Go remote, stay home

Of course, globalisation is not only about manufacturing and global supply chains – it is increasingly about moving ideas and information around the world. Arguably, the global economy has made services, not goods, more important in recent years and businesses have found new ways to still deliver services to their clients.

“For the tech industry, the current pandemic only serves to highlight the important role that technology plays in a time of crisis and people’s heavy reliance on it,” notes Anneliese Schulz, President Asia–Pacific and Japan for Software AG.

“I don’t anticipate a retreat from global business models, but COVID-19 will force many organisations to rethink their business and how they can use technology to digitally transform their places of work and education using a different mode of delivery to achieve the same outcome.”

With the ability to work effectively employing an entirely remote team – admittedly with some teething problems – pretty much proven by the pandemic, many businesses can now look beyond their own borders for talent to embrace globalisation.

Why settle for the best consultant in your city, when you could have the best in your country or indeed the world? “The crisis should prompt organisations to offer more flexible working arrangements for employees, which would in turn lead to greater spending on ICT hardware and software, and promote greater adoption of cloud, artificial intelligence and machine learning technologies,” says Schulz.

Digital technology isn’t just transforming service-based businesses, it is also aiding some of the sectors hardest hit by the pandemic. “Obviously ecommerce is booming within the APAC region,” explains Matthew Nelson, General Manager Asia-Pacific for Mintel, the world’s leading market intelligence agency.

“When we look at the recession in 2008, some of the biggest winners in that were absolute luxury segments, like premium skin care and sparkling wines.

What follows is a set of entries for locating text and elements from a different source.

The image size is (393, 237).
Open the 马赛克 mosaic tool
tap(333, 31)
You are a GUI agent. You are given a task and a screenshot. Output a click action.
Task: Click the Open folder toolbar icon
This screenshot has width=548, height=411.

These are the industries and products that people didn’t necessarily need but wanted to make themselves feel better.

“People’s craving for experiences, wellbeing and value hasn’t necessarily changed, but the way they look for that has changed to direct-to-consumer and digital.” Douglas agrees.

“Nexba has never really had a significant ecommerce side, but that’s something that we’re choosing to invest in now to shore up. I can imagine that there’ll be a significant behavioural change where the rise of direct-to-home food and beverage will dramatically increase, like it did during SARS in China 17 years ago.”

Experts agree that it’s too early to tell if the short-term changes we see now are here to stay. But one thing is certain – we are a globalised world. This pandemic may be slowing down that process, or shifting its trajectory, but for many businesses, world domination is still the aim of the game.